» **PROBLEM TO WORK ON**: All records are to be restated word for word, with pictures excluded.

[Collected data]
------------
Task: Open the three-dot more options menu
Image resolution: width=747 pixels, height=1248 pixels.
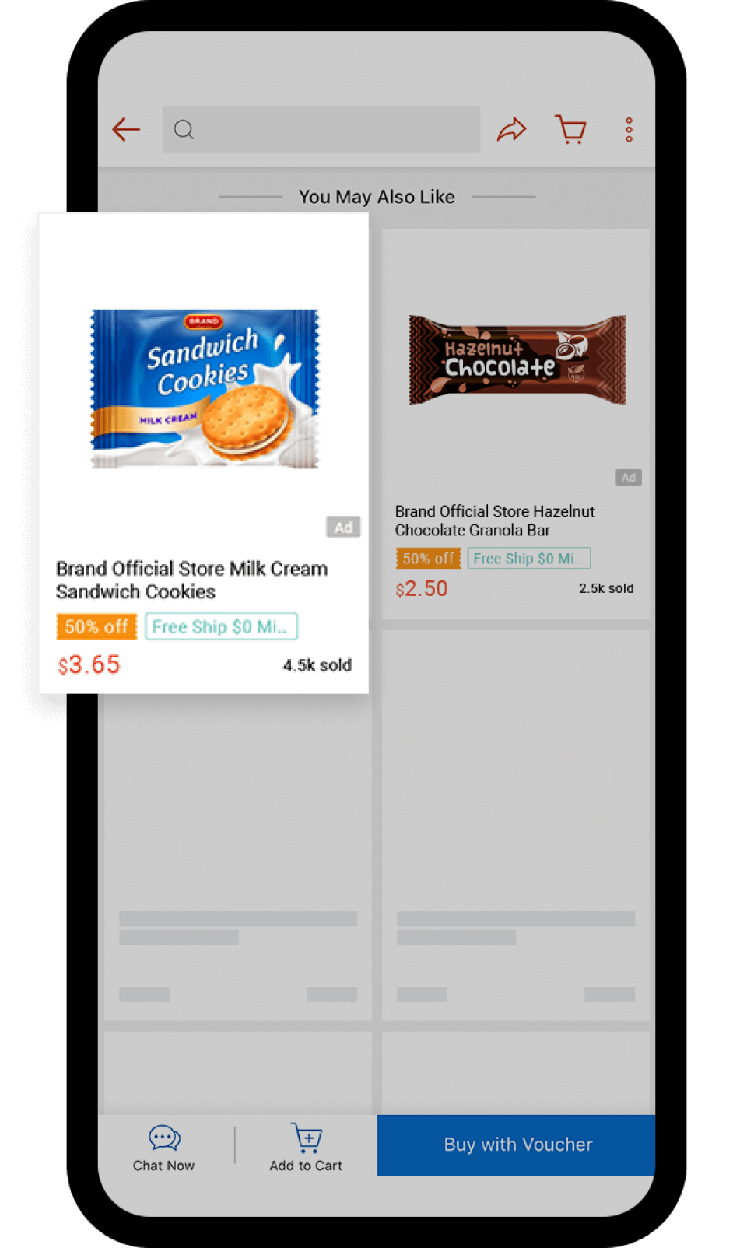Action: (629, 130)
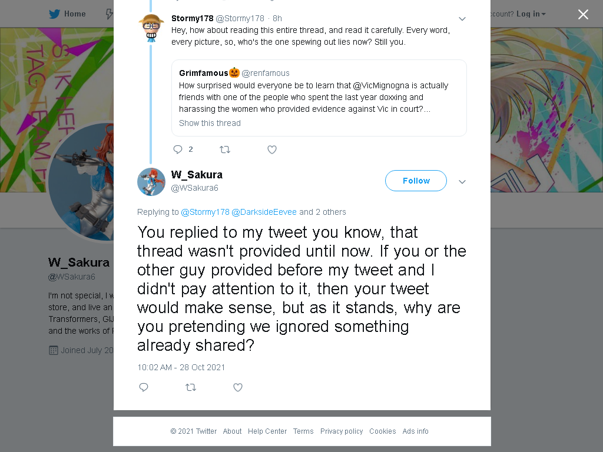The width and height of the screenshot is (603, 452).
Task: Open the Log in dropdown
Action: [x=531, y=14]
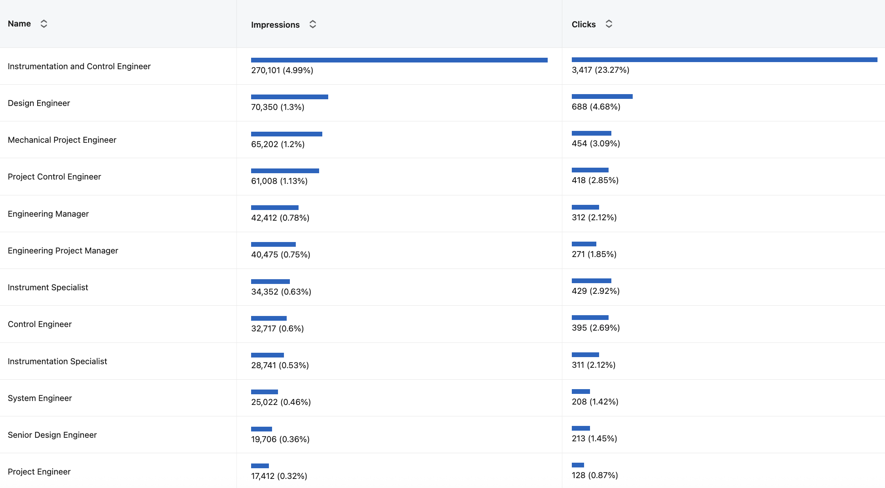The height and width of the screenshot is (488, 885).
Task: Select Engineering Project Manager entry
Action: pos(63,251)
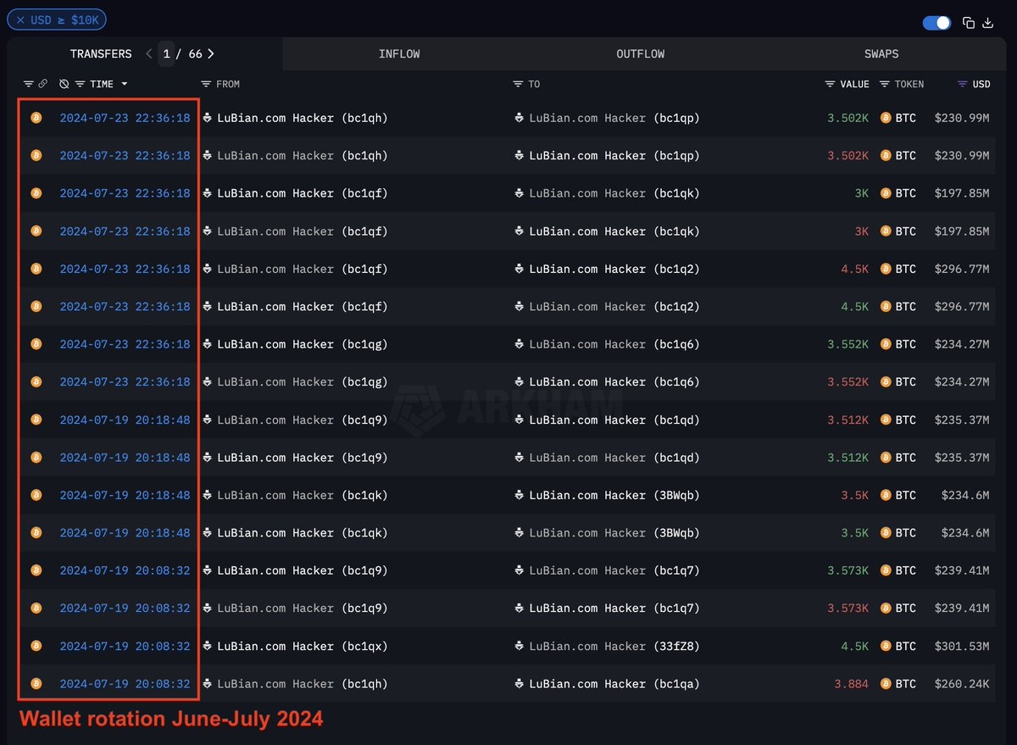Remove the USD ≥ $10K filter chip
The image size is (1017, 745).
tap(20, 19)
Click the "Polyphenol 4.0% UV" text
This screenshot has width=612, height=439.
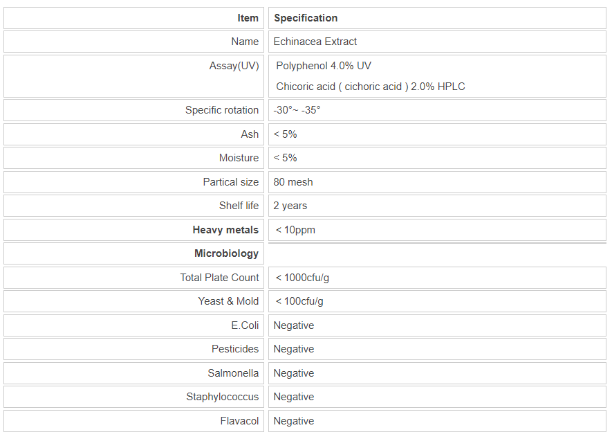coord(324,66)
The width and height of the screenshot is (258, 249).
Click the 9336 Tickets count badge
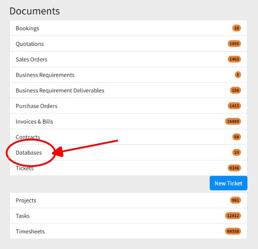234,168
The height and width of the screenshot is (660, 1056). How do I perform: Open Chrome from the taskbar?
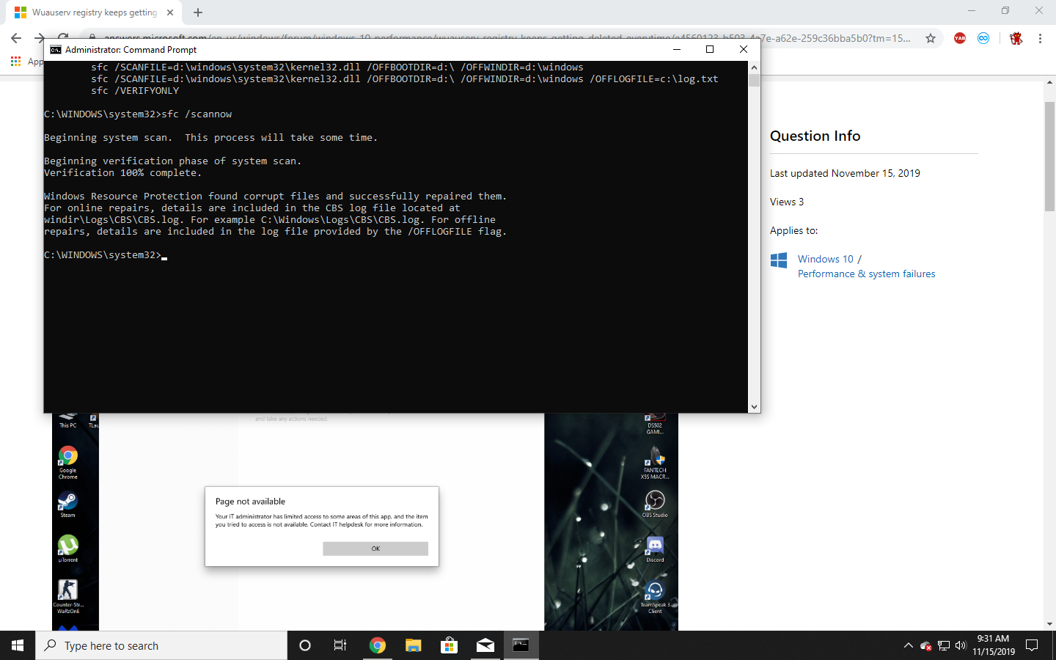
------------
» **OUTPUT**:
Task: Open the three-dot more options menu
Image resolution: width=747 pixels, height=1248 pixels.
Action: (629, 130)
The width and height of the screenshot is (603, 452).
Task: Open the Log in dropdown
Action: [x=531, y=14]
The height and width of the screenshot is (488, 885).
Task: Select Engineering Project Manager entry
Action: pos(63,251)
Remove the USD ≥ $10K filter chip
The image size is (1017, 745).
tap(20, 19)
Click the "Polyphenol 4.0% UV" text
This screenshot has width=612, height=439.
coord(324,66)
The width and height of the screenshot is (258, 249).
Click the 9336 Tickets count badge
234,168
The height and width of the screenshot is (660, 1056). How do I perform: Open Chrome from the taskbar?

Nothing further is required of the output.